What Is Gap-Filling?
In the wake of potentially disastrous new fee schedules for power mobility devices (PMD), the term “gap-filling” has been uttered among mobility/rehab manufacturers and suppliers as the ultimate profanity. That’s because the Centers for Medicare & Medicaid Services (CMS) has freely admitted gap-filling’s flaws as a method for determining PMD fee schedules, but went ahead and used it anyway.
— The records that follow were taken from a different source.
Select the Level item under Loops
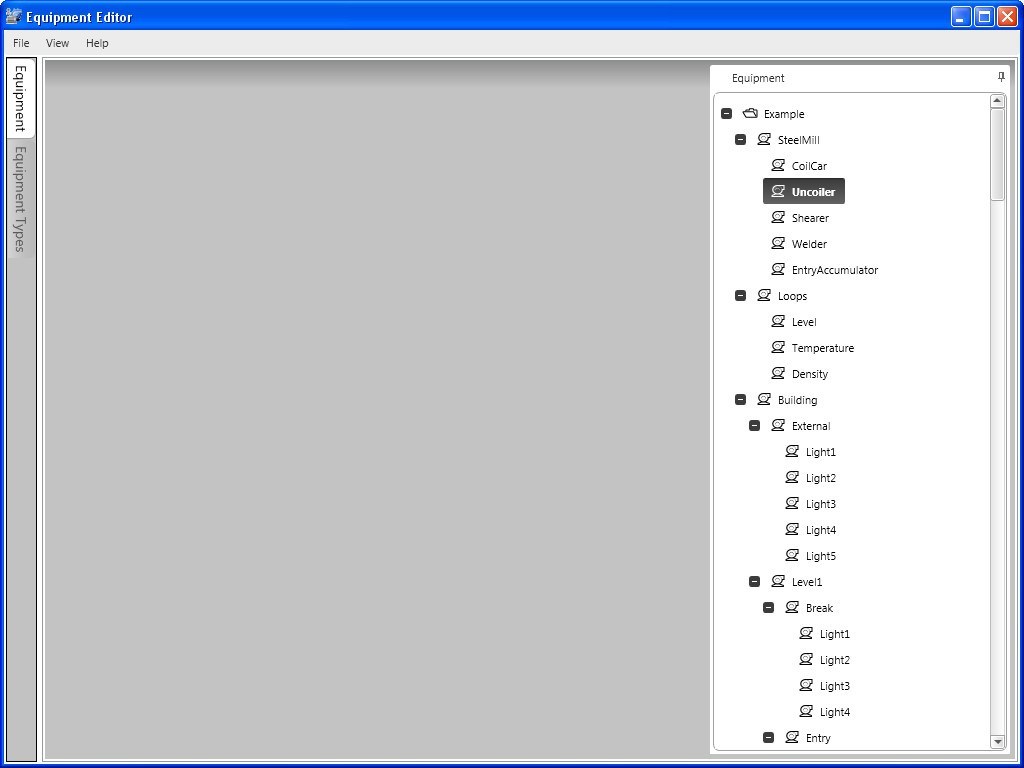Image resolution: width=1024 pixels, height=768 pixels. tap(802, 321)
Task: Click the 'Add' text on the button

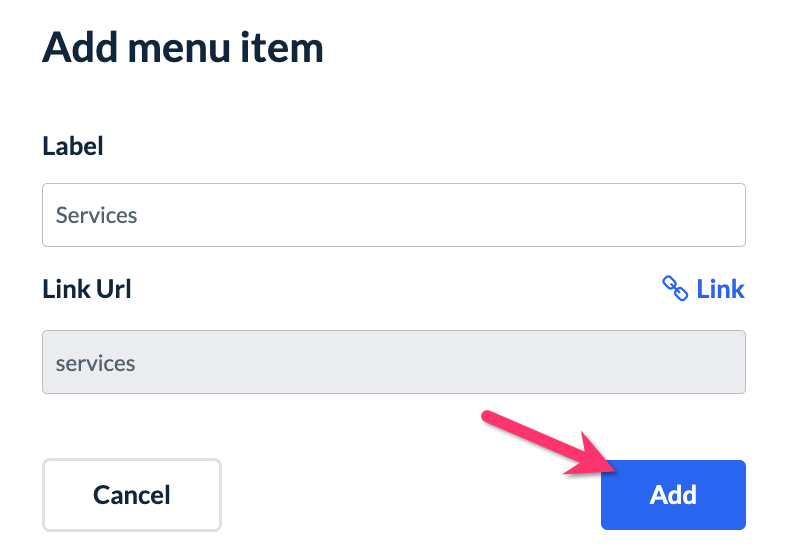Action: pos(673,494)
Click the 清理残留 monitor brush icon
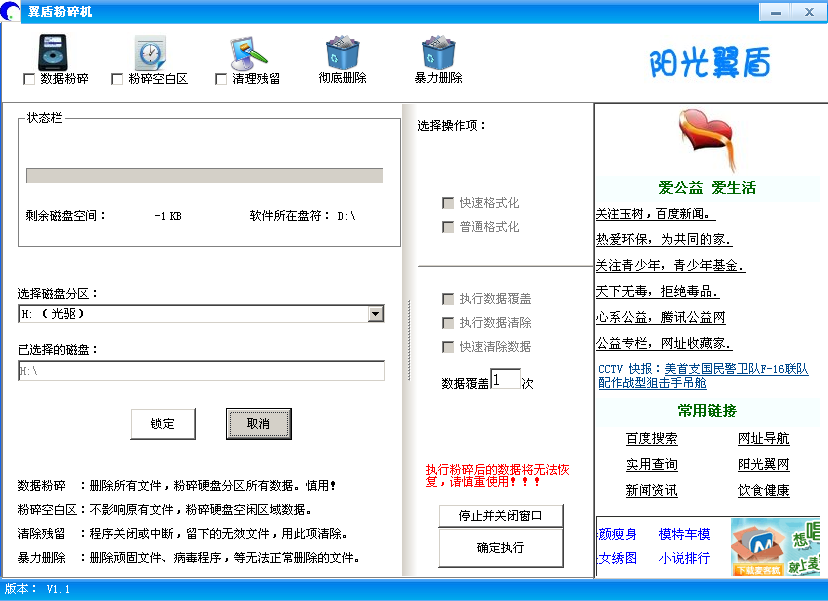 (x=247, y=52)
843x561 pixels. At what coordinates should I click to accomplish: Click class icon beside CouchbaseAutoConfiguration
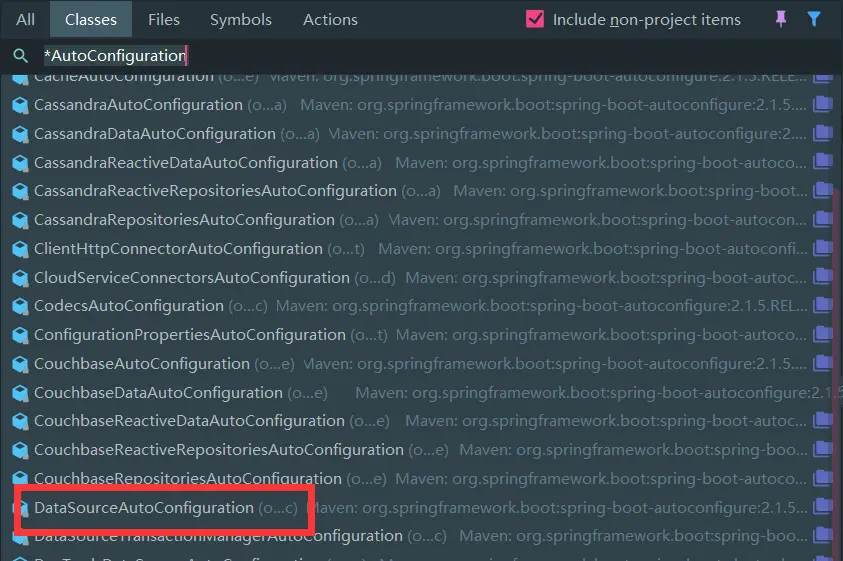pyautogui.click(x=20, y=364)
Of course, this isn’t the first time the industry has grumbled about gap-filling. In fact, just a couple of years ago, gap-filling made rehab headlines because CMS used the methodology to compute fee schedules for wheelchair cushions. Back then, Dave McCausland (The ROHO Group) and Rita Hostak (Sunrise Medical/National Coalition for Assistive & Rehab Technology) described gap-filling this way in a Mobility Management article:
Section 1834 of the Social Security Act requires that payment for DME be made on the basis of fee schedules. Many items in the original fee schedules were based on the average reasonable submitted charges for the item during the period 1986-1987. However, for those items where supplier charges were not available, CMS developed “gap-filling” methodology. Gap-filling is designed to approximate historic reasonable charge. As more time passes since 1987, the less likely it is for historic data for that period to be available. Today, gap-filling methodology is used almost exclusively. The steps included in this method are as follows:
- If 1986 to 1987 retail price lists are not available, gap-filling first applies a deflation factor to the submitted retail price for each product assigned to a specific code. The actual deflation rate is based on the year of the retail price list that was submitted.
- Next, the median (middle) price of the deflated retails is identified. The median price is then increased to the current date using annually approved “Update Factors” based on CPI (consumer price index) increases and any legislative mandates. This amount becomes the basis for the allowable.
- The next step adds any applicable DME state sales tax. The median price within this array is once again identified.
- The allowable ceiling is the updated median price, and the floor is 85 percent of that.